Courtesy of Ursuline Academy

The 12 rising juniors and two teachers from Ursuline Academy had no experience using power tools. However, this didn't stop them from traveling June 9-13 to Joplin, Mo., to help build a house for an elderly woman whose home was destroyed in the 2011 tornado.

The biggest challenge of the week, said Caroline Adams, a student at Ursuline Academy who spent the week putting siding on the house, was "to overcome" her fear of making mistakes, "to finish tasks I didn't know I could do."

This is the school's second year of traveling to Joplin to help rebuild homes through Rebuild Joplin. While there, the students sided the house and put up drywall, mud and tape inside of the home. In the evenings, they reflected on the day and joined in night prayer. The participants slept in bunk beds in boxcars and blogged each day about their experiences. The girls also got to see a family cut the ribbon for their new home built through Rebuild Joplin.

"They totally got out of their box, their little comfort zone," said Katy Pawlowicz, who chaperoned the trip and taught business technology and health at Ursuline Academy before retiring at the end of the school year. "They learned some new skills and had more appreciation for those in that field of work and for their home."

Service is foundational at Ursuline Academy, which has a motto of Serviam, Latin for "I will serve." This past week, members of Ursuline Academy's rising sophomore class served as camp counselors at Whole Kids Outreach in Ellington, Mo., a camp for children who live in poverty. Seven other students leave this week for London, where they will serve for two weeks with sisters and students at an Ursuline-sponsored school.

Ursuline Academy is one of several schools in the archdiocese that provide opportunities for students to serve others in the summer months through group service trips. This past week, nine students from Chaminade College Preparatory School traveled to San Salvador, El Salvador, where they served with an organization called Project FIAT. Earlier this summer, Chaminade students also helped in St. Louis at social justice ministries and in Warfield, Ky., where they helped build a house.

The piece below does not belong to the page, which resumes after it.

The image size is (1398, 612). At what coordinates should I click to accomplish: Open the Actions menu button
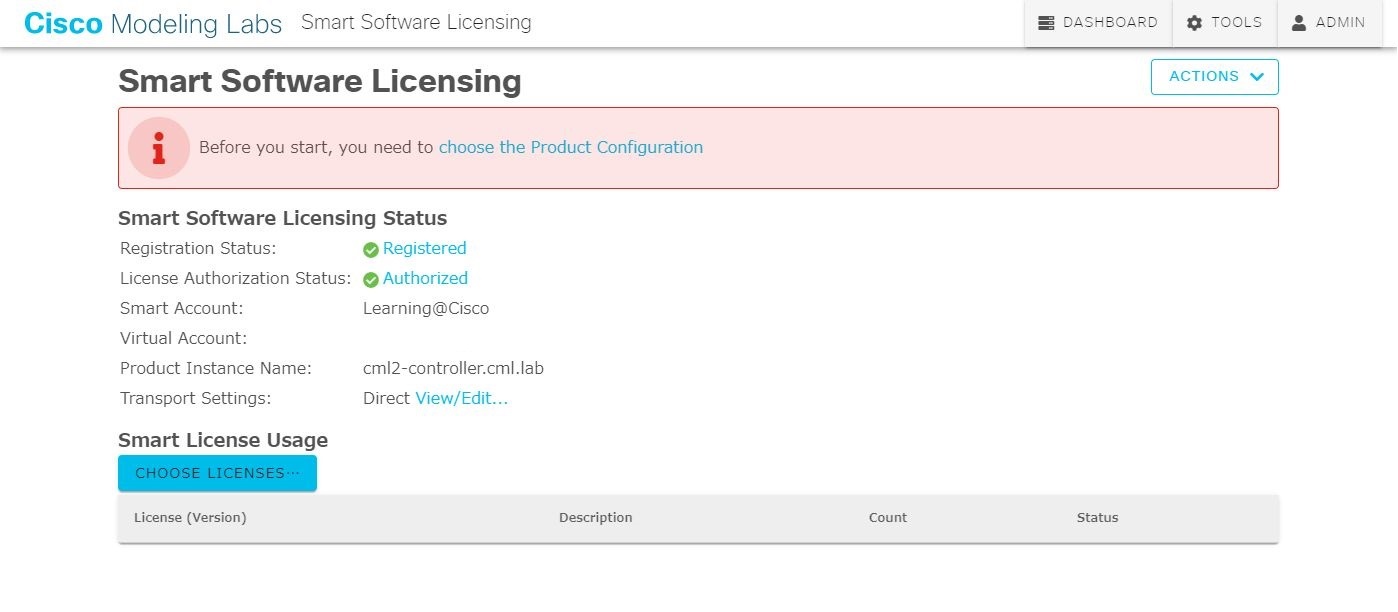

Students from Cor Jesu Academy have served this summer in Hamden, Conn., Greensburg, Pa., and St. Louis. Other students from the school will travel to Bronx, N.Y., and the Winnebago Indian Reservation in Omaha, Neb., in the coming weeks to serve. Students on these trips have helped children with developmental disabilities and worked in a food pantry and will perform manual labor.

Sister Peggy Moore, OSU, who teaches theology at Ursuline Academy and helped lead the Joplin trip, said the Ursuline students grew in self-confidence throughout the week, learning not just about construction but also about themselves.

The construction work initially "was kind of intimidating," Adams said. "But it's all really cool at the end of the week to look (at the house) and say, 'I did that.'"

Pohlman is a summer intern at the St. Louis Review.